Life is alright, I am questioning myself quite a bit then remembering to just let go. I keep worrying about choices that I have made when so far the outcome seems great. I have “prayed” on it and listened to the direction that was offered. I guess that is just my ego trying to control the situation as per usual.
Letting go is so difficult for me, I really hang on to things until my fingers bleed. I leave claw marks in it all and there is no benefit to that for anyone. Holding on only causes more uncomfortable feelings for whoever happens to be involved in a given situation.

I recently found myself gravitating back to a very unhealthy relationship I had ended a few months back. I have been doing so well with no contact, keeping myself busy and unavailable. Said person managed to get ahold of me and for a couple of days we chatted and I don’t know how but their side of the conversation ended up circling back to us being together. My boundaries have been very firm with this person. What they want from me I am not prepared to give them anymore, the whole relationship I was participating in previously does not align with my values. It never did and I was having to get loaded to be apart of said relationship. Anyways, this person has a way into my brain and I need to be very careful that I do not put my guard down with them. Yesterday I did well and I stood my ground, I am pretty sure they will piss off again.
Boundaries are one of the things that I am really enjoying about recovery. They are so empowering.
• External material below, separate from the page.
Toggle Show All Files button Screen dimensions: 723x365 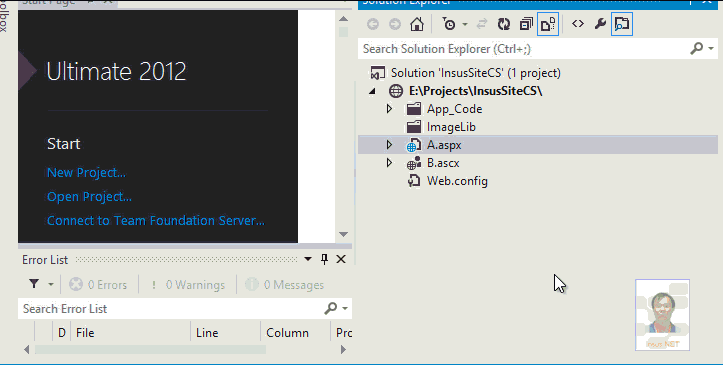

After living my life, my whole life, allowing people to use me in whatever way they saw fit or suited them best. To be able to say “No” , sounds so easy right? It’s not. We teach our children their body is theirs and they have the right to say “No” and all it takes is one person to push past that boundary and suddenly it holds no power anymore. Relearning boundaries of all kinds is hard but wow, what a difference it is making in how I feel about myself as a human.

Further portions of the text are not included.